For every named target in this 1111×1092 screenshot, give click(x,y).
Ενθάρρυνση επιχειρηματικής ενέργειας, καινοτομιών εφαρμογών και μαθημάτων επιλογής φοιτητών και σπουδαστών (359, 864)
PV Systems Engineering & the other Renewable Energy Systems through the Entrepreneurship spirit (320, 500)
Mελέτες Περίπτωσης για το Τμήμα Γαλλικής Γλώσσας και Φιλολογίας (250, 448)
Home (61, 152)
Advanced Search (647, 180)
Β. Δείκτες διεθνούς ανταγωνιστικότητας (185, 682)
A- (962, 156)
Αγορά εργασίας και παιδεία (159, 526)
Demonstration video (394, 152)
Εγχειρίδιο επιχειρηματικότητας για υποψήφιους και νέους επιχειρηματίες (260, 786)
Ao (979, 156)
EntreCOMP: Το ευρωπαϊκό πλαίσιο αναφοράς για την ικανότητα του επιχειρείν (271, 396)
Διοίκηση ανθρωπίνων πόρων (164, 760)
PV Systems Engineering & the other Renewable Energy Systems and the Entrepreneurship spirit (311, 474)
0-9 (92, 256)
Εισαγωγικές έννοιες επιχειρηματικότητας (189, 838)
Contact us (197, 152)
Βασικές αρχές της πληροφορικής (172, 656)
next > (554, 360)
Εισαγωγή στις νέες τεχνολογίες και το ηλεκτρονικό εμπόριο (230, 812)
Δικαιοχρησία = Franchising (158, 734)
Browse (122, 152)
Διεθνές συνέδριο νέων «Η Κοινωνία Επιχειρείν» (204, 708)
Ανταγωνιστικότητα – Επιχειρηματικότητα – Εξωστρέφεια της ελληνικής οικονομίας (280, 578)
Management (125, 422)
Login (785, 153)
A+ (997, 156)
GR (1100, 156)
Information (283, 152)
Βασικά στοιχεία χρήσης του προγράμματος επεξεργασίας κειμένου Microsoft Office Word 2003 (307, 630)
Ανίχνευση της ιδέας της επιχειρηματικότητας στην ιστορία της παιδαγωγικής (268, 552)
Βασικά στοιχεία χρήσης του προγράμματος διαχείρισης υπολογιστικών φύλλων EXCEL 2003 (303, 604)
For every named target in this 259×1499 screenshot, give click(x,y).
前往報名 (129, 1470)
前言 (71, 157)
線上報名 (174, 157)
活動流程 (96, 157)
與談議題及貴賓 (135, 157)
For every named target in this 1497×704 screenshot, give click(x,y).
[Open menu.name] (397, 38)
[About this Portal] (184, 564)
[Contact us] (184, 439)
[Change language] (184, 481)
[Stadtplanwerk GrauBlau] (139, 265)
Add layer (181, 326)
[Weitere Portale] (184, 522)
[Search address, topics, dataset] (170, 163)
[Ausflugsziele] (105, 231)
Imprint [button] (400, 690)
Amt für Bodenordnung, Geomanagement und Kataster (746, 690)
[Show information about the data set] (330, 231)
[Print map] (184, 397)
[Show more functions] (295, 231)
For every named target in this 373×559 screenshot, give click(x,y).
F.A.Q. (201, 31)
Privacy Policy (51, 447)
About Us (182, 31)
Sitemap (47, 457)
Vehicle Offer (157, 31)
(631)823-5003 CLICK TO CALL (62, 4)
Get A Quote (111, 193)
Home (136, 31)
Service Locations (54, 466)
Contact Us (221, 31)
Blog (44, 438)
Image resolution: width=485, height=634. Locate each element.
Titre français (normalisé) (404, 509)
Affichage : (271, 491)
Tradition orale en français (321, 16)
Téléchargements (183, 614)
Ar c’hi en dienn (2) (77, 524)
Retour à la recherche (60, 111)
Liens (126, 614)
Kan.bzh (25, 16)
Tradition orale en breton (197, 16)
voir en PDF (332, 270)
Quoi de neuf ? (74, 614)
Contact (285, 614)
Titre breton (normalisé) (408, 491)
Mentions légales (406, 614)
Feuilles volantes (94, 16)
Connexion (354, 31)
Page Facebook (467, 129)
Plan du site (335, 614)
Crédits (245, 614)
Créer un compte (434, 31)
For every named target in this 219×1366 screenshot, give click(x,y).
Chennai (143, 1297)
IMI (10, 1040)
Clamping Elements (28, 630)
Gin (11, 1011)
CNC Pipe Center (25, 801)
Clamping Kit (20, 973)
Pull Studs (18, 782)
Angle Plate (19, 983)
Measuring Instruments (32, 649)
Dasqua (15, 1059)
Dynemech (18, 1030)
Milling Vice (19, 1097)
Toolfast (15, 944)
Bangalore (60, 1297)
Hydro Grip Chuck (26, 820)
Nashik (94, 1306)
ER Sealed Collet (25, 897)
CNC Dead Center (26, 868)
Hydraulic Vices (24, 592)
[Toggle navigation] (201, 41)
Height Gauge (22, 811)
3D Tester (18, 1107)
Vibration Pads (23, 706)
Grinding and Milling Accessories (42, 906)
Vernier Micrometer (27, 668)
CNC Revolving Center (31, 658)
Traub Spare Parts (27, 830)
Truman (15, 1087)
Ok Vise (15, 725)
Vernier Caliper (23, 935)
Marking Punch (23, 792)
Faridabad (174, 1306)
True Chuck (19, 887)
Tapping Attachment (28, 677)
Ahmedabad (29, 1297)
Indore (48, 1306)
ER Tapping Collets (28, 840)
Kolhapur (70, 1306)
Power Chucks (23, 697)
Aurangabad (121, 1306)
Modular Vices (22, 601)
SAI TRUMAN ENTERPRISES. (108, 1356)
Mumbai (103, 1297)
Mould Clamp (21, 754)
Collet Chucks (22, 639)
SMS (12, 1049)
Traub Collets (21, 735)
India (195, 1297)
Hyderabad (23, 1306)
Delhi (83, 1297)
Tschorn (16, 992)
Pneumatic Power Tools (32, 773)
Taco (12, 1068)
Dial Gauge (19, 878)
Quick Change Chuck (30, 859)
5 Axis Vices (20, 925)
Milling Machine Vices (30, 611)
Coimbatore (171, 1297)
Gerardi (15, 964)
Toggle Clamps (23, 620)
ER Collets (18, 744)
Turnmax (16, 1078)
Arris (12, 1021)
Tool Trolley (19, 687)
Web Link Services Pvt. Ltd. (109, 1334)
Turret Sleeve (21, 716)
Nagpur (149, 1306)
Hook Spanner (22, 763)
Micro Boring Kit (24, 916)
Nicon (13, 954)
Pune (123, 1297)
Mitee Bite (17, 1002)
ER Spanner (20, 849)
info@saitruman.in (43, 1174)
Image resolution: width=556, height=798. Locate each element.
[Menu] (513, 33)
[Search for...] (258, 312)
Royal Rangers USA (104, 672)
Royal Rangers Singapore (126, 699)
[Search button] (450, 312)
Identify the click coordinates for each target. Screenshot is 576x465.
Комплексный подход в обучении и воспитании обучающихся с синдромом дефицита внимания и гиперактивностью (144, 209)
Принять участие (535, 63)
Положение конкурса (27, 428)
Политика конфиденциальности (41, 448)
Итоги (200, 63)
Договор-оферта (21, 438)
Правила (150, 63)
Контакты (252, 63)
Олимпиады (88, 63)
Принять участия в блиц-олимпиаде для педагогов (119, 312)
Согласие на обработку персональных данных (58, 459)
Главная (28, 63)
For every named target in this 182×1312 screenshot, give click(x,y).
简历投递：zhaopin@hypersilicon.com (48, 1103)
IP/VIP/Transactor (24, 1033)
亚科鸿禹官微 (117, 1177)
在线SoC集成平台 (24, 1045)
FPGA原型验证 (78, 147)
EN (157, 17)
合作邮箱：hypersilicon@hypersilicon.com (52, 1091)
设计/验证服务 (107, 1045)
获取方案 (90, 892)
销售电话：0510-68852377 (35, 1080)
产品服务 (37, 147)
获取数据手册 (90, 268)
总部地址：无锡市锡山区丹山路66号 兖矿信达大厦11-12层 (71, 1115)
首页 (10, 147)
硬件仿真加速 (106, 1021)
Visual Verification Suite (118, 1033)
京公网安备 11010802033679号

Work to do: Which lines of the data above contain the word "Vernier"? Pull each of them out and copy it in full.

Exercise answer:
Vernier Micrometer (27, 668)
Vernier Caliper (23, 935)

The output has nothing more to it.